◆ **Exercise brief**
Establish how many lines below contain the string "computer". Respond with that number alone.

Top of Data for the task

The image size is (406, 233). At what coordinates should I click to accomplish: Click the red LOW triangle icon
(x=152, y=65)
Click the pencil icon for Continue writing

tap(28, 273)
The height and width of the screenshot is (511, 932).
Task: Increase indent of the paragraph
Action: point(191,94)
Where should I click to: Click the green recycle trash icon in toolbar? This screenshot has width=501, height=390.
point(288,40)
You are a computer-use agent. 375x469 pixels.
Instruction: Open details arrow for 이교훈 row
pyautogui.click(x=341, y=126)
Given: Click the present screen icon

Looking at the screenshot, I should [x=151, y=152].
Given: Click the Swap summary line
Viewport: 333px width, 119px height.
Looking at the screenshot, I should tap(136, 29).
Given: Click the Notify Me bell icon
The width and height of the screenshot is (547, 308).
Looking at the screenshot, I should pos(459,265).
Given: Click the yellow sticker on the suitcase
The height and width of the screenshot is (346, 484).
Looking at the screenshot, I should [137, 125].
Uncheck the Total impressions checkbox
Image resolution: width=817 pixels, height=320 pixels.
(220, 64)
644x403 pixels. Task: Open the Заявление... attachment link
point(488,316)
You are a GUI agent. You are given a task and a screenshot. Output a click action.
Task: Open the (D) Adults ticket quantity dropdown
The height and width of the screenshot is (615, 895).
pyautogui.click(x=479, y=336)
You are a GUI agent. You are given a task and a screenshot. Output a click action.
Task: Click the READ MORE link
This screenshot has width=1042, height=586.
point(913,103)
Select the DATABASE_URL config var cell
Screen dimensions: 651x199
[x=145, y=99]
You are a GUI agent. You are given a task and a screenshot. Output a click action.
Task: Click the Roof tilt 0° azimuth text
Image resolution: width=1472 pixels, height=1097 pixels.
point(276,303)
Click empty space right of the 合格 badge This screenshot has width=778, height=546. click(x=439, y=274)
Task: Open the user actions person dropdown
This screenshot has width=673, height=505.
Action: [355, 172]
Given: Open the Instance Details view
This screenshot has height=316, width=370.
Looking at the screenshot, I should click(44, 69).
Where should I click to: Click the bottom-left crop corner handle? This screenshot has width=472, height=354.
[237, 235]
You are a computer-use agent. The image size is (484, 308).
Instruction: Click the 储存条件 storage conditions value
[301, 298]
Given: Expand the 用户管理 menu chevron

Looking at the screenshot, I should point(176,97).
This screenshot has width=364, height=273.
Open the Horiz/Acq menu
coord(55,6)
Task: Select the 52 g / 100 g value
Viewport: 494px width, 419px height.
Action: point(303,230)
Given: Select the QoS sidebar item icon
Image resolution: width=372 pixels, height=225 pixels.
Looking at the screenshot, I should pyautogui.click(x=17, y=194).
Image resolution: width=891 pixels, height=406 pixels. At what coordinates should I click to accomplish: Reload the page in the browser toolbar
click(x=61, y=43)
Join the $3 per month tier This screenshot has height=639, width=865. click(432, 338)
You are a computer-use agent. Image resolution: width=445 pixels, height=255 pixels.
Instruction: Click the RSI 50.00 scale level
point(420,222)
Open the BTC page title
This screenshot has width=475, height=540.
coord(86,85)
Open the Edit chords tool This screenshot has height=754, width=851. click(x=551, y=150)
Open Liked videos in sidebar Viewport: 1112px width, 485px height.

Bottom of Data for the task

◆ **Reply**
3